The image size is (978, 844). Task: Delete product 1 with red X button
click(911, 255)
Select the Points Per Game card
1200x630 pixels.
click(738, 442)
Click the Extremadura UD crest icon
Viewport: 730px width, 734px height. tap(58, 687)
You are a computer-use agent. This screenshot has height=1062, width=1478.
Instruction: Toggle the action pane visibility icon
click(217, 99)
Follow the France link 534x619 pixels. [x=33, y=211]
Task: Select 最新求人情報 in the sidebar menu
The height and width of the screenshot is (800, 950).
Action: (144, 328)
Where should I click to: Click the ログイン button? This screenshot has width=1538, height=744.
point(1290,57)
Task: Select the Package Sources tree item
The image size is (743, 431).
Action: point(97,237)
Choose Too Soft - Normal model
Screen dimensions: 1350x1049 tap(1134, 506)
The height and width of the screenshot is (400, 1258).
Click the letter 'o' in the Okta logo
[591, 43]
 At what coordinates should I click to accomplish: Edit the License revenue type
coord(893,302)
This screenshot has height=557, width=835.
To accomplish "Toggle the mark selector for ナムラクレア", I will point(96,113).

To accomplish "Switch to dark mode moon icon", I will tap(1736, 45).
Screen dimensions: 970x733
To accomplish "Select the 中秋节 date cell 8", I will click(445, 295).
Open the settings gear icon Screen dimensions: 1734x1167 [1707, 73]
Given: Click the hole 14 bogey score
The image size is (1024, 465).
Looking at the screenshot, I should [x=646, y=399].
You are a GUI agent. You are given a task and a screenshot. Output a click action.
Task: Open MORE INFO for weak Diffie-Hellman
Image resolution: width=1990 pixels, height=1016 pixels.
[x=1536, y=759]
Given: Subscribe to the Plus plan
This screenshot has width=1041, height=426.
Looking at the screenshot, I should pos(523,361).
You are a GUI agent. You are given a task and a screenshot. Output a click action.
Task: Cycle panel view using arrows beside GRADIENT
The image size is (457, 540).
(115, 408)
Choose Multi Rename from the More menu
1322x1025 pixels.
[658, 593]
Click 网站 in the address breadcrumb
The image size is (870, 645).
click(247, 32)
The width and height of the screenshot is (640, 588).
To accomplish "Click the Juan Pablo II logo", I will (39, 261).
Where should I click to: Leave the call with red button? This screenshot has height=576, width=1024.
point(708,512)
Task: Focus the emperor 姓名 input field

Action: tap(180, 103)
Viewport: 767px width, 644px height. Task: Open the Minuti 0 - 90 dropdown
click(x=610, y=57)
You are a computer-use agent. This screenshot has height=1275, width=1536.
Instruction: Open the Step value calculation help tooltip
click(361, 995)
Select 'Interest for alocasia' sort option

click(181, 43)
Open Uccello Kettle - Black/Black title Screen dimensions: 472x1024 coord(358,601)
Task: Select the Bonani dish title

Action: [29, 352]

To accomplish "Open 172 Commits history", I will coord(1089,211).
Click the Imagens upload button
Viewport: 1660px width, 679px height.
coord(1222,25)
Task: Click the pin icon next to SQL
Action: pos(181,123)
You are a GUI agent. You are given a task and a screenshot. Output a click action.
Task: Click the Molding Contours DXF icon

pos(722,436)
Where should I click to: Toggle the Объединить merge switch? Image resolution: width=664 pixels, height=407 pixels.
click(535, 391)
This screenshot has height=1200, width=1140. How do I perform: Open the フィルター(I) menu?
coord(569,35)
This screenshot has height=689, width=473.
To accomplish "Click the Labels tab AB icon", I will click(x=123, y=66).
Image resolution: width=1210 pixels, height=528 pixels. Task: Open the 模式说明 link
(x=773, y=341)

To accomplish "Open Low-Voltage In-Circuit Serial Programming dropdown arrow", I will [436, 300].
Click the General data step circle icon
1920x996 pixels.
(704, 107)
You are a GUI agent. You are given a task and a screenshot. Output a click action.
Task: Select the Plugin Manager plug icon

Exercise prompt> Could you restate the listing above word for word?

Your solution>
The image size is (978, 844). Task: Delete product 1 with red X button
click(911, 255)
Select the Points Per Game card
1200x630 pixels.
click(738, 442)
Click the Extremadura UD crest icon
Viewport: 730px width, 734px height. tap(58, 687)
You are a computer-use agent. This screenshot has height=1062, width=1478.
Instruction: Toggle the action pane visibility icon
click(217, 99)
Follow the France link 534x619 pixels. [x=33, y=211]
Task: Select 最新求人情報 in the sidebar menu
The height and width of the screenshot is (800, 950).
Action: (144, 328)
Where should I click to: Click the ログイン button? This screenshot has width=1538, height=744.
point(1290,57)
Task: Select the Package Sources tree item
The image size is (743, 431).
Action: point(97,237)
Choose Too Soft - Normal model
Screen dimensions: 1350x1049 tap(1134, 506)
The height and width of the screenshot is (400, 1258).
Click the letter 'o' in the Okta logo
[591, 43]
 At what coordinates should I click to accomplish: Edit the License revenue type
coord(893,302)
This screenshot has height=557, width=835.
To accomplish "Toggle the mark selector for ナムラクレア", I will point(96,113).

To accomplish "Switch to dark mode moon icon", I will tap(1736, 45).
Screen dimensions: 970x733
To accomplish "Select the 中秋节 date cell 8", I will click(445, 295).
Open the settings gear icon Screen dimensions: 1734x1167 [1707, 73]
Given: Click the hole 14 bogey score
The image size is (1024, 465).
Looking at the screenshot, I should [x=646, y=399].
You are a GUI agent. You are given a task and a screenshot. Output a click action.
Task: Open MORE INFO for weak Diffie-Hellman
Image resolution: width=1990 pixels, height=1016 pixels.
[x=1536, y=759]
Given: Subscribe to the Plus plan
This screenshot has width=1041, height=426.
Looking at the screenshot, I should pos(523,361).
You are a GUI agent. You are given a task and a screenshot. Output a click action.
Task: Cycle panel view using arrows beside GRADIENT
The image size is (457, 540).
(115, 408)
Choose Multi Rename from the More menu
1322x1025 pixels.
[658, 593]
Click 网站 in the address breadcrumb
The image size is (870, 645).
click(247, 32)
The width and height of the screenshot is (640, 588).
To accomplish "Click the Juan Pablo II logo", I will (39, 261).
Where should I click to: Leave the call with red button? This screenshot has height=576, width=1024.
point(708,512)
Task: Focus the emperor 姓名 input field

Action: tap(180, 103)
Viewport: 767px width, 644px height. Task: Open the Minuti 0 - 90 dropdown
click(x=610, y=57)
You are a computer-use agent. This screenshot has height=1275, width=1536.
Instruction: Open the Step value calculation help tooltip
click(361, 995)
Select 'Interest for alocasia' sort option

click(181, 43)
Open Uccello Kettle - Black/Black title Screen dimensions: 472x1024 coord(358,601)
Task: Select the Bonani dish title

Action: [29, 352]

To accomplish "Open 172 Commits history", I will coord(1089,211).
Click the Imagens upload button
Viewport: 1660px width, 679px height.
coord(1222,25)
Task: Click the pin icon next to SQL
Action: pos(181,123)
You are a GUI agent. You are given a task and a screenshot. Output a click action.
Task: Click the Molding Contours DXF icon

pos(722,436)
Where should I click to: Toggle the Объединить merge switch? Image resolution: width=664 pixels, height=407 pixels.
click(535, 391)
This screenshot has height=1200, width=1140. How do I perform: Open the フィルター(I) menu?
coord(569,35)
This screenshot has height=689, width=473.
To accomplish "Click the Labels tab AB icon", I will click(x=123, y=66).
Image resolution: width=1210 pixels, height=528 pixels. Task: Open the 模式说明 link
(x=773, y=341)

To accomplish "Open Low-Voltage In-Circuit Serial Programming dropdown arrow", I will [436, 300].
Click the General data step circle icon
1920x996 pixels.
(704, 107)
You are a GUI agent. You are given a task and a screenshot. Output a click action.
Task: Select the Plugin Manager plug icon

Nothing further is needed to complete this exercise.